What is required:
Which lines run from the one containing "The image size is (600, 363)." to the last line of the entries? Return them exactly, with nothing more.
───── Material provided
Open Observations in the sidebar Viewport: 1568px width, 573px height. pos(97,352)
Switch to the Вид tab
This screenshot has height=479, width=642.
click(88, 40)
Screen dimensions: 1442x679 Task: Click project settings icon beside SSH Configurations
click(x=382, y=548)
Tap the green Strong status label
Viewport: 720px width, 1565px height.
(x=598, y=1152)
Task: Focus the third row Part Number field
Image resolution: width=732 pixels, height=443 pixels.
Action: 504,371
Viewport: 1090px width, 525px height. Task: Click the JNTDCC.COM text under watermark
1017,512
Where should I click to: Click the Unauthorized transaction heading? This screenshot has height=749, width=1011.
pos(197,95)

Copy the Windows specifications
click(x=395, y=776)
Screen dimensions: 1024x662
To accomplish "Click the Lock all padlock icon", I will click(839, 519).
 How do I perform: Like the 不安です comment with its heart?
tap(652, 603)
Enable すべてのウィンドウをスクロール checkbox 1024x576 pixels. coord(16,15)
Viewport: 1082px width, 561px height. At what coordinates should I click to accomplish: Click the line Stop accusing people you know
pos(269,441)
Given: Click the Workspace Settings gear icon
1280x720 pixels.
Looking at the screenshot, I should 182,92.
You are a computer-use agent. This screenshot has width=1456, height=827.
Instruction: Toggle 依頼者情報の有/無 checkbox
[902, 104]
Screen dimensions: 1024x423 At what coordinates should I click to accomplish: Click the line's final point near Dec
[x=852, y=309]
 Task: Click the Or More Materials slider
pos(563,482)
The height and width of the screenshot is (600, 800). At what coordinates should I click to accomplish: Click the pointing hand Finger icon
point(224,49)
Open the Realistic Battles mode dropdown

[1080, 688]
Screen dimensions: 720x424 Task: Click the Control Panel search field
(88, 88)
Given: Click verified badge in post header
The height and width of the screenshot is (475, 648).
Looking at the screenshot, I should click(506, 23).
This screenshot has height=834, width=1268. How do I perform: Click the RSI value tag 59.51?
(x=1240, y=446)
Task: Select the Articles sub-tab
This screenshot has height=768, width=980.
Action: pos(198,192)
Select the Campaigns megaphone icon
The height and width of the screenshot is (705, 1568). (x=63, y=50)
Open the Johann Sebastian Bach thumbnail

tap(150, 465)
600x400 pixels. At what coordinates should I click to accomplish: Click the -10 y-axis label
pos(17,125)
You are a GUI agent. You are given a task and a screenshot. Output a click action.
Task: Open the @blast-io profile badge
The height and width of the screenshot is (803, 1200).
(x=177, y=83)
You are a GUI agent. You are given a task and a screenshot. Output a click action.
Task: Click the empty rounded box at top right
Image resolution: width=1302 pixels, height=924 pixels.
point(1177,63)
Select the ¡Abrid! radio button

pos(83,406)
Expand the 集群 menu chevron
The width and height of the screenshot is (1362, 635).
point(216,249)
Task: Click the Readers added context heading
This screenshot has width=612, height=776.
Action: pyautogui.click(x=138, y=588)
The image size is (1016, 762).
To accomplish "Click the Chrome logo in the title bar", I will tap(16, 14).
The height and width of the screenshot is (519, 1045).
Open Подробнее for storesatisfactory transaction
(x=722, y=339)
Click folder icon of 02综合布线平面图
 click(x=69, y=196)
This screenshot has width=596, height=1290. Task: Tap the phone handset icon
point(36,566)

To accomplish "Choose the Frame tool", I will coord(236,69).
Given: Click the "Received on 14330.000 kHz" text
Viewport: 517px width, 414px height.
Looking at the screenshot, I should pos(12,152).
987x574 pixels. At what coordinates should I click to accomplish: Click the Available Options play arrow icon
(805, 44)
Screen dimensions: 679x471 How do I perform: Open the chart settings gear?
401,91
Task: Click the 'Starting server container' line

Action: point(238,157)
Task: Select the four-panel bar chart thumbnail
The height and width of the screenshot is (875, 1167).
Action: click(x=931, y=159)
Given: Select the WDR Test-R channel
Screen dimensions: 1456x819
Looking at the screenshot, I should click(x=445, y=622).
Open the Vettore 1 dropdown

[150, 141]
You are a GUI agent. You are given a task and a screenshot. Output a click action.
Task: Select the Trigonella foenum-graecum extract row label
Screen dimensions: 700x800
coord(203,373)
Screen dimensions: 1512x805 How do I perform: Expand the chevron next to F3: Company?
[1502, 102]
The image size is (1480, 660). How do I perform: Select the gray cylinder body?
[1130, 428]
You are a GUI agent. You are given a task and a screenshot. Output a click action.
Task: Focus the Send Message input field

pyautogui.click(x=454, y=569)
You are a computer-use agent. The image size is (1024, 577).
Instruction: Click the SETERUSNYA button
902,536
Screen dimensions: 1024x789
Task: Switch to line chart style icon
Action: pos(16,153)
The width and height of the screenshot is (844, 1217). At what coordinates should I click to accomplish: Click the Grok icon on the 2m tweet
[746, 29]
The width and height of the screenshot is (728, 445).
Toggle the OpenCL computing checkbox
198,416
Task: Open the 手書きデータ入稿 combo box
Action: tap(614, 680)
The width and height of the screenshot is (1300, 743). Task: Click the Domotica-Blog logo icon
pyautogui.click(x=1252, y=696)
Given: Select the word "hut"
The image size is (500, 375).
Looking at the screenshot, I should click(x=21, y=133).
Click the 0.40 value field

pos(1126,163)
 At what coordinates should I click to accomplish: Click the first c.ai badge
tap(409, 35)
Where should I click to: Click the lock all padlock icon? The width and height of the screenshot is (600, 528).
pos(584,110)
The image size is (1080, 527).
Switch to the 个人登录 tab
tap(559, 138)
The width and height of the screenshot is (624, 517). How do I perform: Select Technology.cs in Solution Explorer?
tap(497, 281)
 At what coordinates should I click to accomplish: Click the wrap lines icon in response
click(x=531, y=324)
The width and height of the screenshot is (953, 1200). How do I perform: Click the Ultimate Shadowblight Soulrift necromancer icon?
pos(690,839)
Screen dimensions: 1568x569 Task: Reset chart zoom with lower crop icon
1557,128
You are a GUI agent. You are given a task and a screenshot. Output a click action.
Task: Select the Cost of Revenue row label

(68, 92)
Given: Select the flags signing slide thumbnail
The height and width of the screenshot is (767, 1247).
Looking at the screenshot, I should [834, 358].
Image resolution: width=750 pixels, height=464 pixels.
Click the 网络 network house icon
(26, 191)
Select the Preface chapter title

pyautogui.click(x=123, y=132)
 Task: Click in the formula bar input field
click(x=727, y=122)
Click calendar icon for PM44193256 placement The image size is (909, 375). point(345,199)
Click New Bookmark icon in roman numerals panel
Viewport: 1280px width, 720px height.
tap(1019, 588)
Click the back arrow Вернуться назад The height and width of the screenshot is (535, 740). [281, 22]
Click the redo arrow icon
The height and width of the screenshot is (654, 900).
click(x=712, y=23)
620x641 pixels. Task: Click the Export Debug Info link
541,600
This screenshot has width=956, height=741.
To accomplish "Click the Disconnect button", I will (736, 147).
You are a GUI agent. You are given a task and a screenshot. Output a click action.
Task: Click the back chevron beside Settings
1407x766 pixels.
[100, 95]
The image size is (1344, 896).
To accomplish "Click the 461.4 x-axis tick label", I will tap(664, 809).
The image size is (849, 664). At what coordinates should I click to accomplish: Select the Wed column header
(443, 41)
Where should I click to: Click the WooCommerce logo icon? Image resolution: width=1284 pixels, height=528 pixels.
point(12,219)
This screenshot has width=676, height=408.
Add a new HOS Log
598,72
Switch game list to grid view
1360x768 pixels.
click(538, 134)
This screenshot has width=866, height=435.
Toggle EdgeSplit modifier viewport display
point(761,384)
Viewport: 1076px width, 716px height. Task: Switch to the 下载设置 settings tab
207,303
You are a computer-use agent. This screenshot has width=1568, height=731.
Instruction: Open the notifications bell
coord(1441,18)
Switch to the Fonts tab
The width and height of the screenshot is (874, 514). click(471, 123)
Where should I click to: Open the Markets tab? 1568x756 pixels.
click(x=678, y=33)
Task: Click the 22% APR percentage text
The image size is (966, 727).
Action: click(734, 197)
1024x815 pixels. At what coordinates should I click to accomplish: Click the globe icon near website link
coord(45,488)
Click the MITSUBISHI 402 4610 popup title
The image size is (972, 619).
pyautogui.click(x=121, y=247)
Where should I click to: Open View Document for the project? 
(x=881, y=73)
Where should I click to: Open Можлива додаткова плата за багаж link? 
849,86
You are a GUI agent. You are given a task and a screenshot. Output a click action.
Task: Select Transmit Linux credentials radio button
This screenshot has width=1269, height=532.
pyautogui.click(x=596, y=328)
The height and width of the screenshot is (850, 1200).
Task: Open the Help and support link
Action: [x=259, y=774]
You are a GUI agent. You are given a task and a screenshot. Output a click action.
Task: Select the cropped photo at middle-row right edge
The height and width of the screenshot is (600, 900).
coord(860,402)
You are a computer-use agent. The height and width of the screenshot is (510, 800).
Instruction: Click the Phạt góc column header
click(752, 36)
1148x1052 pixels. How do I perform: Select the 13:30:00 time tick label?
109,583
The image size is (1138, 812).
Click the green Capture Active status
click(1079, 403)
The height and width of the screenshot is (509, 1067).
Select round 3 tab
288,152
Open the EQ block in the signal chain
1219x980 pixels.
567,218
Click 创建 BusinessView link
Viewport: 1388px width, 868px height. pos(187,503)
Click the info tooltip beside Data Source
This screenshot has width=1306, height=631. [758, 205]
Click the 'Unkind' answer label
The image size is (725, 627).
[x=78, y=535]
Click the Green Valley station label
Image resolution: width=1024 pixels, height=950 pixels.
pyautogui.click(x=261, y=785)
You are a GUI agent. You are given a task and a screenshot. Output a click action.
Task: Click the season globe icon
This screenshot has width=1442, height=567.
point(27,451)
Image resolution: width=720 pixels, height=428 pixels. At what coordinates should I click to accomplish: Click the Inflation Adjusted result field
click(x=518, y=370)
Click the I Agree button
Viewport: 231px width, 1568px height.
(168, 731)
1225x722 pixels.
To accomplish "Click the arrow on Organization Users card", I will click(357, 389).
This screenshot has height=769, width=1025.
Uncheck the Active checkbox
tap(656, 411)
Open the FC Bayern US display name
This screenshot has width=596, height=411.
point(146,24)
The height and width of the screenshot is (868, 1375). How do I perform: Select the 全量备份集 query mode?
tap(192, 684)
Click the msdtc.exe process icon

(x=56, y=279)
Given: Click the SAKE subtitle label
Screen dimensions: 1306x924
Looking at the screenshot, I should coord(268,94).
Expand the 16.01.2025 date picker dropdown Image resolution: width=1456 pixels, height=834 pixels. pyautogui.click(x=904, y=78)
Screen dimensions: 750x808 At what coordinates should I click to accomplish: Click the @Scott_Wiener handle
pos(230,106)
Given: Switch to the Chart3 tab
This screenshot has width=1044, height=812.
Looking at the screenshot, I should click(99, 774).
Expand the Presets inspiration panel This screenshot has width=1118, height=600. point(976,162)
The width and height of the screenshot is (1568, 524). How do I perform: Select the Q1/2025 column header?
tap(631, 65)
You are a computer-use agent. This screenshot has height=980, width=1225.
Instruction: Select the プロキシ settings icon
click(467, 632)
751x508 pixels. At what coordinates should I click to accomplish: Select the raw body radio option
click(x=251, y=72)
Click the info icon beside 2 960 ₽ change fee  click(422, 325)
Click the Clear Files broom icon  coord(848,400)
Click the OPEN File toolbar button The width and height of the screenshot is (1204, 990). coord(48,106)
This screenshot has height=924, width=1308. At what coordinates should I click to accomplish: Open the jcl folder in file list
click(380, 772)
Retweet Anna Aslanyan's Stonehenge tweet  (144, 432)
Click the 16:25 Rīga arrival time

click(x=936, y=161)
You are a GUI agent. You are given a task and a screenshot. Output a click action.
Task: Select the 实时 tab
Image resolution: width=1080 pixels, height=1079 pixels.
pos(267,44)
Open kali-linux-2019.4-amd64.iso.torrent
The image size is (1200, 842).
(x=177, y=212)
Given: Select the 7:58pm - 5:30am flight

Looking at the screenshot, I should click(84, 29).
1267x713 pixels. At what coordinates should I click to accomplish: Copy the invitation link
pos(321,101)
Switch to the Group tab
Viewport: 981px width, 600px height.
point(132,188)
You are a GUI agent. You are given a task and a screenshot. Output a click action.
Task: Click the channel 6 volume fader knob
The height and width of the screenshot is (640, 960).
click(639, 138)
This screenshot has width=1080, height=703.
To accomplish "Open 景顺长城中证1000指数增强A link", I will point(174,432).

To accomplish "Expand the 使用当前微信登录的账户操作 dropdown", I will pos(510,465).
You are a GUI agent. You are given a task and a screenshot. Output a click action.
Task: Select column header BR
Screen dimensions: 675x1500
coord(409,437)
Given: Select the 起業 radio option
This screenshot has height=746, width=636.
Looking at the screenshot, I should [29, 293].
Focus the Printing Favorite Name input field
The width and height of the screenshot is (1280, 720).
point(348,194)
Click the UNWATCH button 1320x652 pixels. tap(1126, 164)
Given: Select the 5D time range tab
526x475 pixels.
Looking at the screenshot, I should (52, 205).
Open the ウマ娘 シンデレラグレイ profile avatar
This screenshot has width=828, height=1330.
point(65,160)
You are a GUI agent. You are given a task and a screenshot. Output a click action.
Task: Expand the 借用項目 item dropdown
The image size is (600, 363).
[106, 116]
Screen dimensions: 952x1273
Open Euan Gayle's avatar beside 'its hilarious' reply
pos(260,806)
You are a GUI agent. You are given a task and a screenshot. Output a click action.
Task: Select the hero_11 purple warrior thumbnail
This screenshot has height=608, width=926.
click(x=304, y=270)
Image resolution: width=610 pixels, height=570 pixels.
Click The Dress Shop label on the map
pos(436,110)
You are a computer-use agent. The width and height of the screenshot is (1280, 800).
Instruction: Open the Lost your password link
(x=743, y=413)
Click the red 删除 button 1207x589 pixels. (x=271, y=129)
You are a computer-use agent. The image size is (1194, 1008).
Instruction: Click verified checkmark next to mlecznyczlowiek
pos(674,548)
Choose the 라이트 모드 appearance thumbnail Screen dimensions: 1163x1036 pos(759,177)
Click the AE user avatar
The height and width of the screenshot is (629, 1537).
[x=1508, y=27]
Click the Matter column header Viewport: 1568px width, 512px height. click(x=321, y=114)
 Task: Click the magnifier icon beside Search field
──────────
Output of the task:
The image size is (600, 363).
[106, 116]
Screen dimensions: 952x1273
Open Euan Gayle's avatar beside 'its hilarious' reply
pos(260,806)
You are a GUI agent. You are given a task and a screenshot. Output a click action.
Task: Select the hero_11 purple warrior thumbnail
This screenshot has height=608, width=926.
click(x=304, y=270)
Image resolution: width=610 pixels, height=570 pixels.
Click The Dress Shop label on the map
pos(436,110)
You are a computer-use agent. The width and height of the screenshot is (1280, 800).
Instruction: Open the Lost your password link
(x=743, y=413)
Click the red 删除 button 1207x589 pixels. (x=271, y=129)
You are a computer-use agent. The image size is (1194, 1008).
Instruction: Click verified checkmark next to mlecznyczlowiek
pos(674,548)
Choose the 라이트 모드 appearance thumbnail Screen dimensions: 1163x1036 pos(759,177)
Click the AE user avatar
The height and width of the screenshot is (629, 1537).
[x=1508, y=27]
Click the Matter column header Viewport: 1568px width, 512px height. click(x=321, y=114)
 Task: Click the magnifier icon beside Search field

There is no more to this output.